Rubber company, “SRC’s scare tactics won’t weaken our resolve” says ARD rights group's chairman
 
By Patrick Flomo
 
The Chairman of the local rights group Alliance for Rural Democracy (ARD) says recent attacks they suffered at the hands of thugs said to be acting on behalf of the Salala Rubber Corporation (SRC) will not deter them from helping communities suffering corporate social abuses at the hands of the multinational corporation.
 
According to Mr. Paul Larry George, the team had been in the villages since December 11, 2020 in continuation of its documentation of the effects of SRC activities on indigenous people “whose lands were seized to pave way for the expansion of the planation; an exercise that resulted into the displacements of entire towns and villages, destruction of homes, sacred heritage sites, crops and livelihood sources, as well as, pollution of fresh water sources, rivers and creeks”.
 
Green Advocates (GA), ARD, Natural Resource Women Platform personnel and an international partner were on the 6th day of a village tour when a group of men said to be working for the SRC reportedly attacked the team in Weala at an entry point to the plantation. But Mr. George described the demonstrators as paid agents of SRC.
 
When contacted, Corporate Human Resource Manager Jallah Mensah who is also the company’s main spokesman who neither denied nor confirmed that the attackers were acting on orders of the company. He simply said he was on his annual break and was therefore not prepared to comment on any such issue.

TASK LIST:
(1) Answer these questions from the news report on the rubber company:
(a) Since what date had the team been in the villages?
(b) Where was the team reportedly attacked?
(c) Why did Jallah Mensah say he was not prepared to comment?
(2) Does each statement agree with the news report on the rubber company? Answer yes or no and quote the words from the report that decide it.
(a) The team was attacked on the sixth day of a village tour.
(b) Jallah Mensah denied that the attackers acted on the company's orders.
(c) The ARD chairman says the attacks will deter the group from helping affected communities.

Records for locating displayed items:
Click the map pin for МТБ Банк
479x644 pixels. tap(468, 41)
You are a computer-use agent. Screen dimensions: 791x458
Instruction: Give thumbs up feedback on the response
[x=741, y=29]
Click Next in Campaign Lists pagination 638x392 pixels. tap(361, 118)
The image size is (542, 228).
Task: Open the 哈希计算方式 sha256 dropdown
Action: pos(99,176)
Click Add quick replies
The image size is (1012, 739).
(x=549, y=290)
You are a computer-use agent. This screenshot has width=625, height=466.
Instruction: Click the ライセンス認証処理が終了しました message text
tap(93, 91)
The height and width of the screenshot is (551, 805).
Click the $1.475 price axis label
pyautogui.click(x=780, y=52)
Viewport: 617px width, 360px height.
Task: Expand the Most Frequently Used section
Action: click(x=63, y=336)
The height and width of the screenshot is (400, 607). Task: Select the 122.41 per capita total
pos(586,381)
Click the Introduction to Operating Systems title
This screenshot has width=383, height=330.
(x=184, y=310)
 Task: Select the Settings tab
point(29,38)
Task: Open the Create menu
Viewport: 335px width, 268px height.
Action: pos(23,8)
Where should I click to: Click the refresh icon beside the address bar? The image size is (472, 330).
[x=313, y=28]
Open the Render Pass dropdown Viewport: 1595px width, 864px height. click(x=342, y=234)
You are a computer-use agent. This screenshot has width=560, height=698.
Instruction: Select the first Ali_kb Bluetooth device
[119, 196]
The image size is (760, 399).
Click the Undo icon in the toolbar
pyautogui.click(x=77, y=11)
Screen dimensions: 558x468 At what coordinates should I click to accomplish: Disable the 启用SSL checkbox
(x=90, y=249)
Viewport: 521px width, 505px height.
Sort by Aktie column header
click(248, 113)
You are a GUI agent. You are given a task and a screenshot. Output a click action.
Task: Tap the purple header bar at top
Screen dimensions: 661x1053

CORRECT ANSWERS:
(1)
(a) December 11, 2020.
(b) In Weala, at an entry point to the plantation.
(c) He was on his annual break.

(2)
(a) Yes: "were on the 6th day of a village tour"
(b) No: "neither denied nor confirmed that the attackers were acting on orders of the company"
(c) No: "will not deter them from helping communities"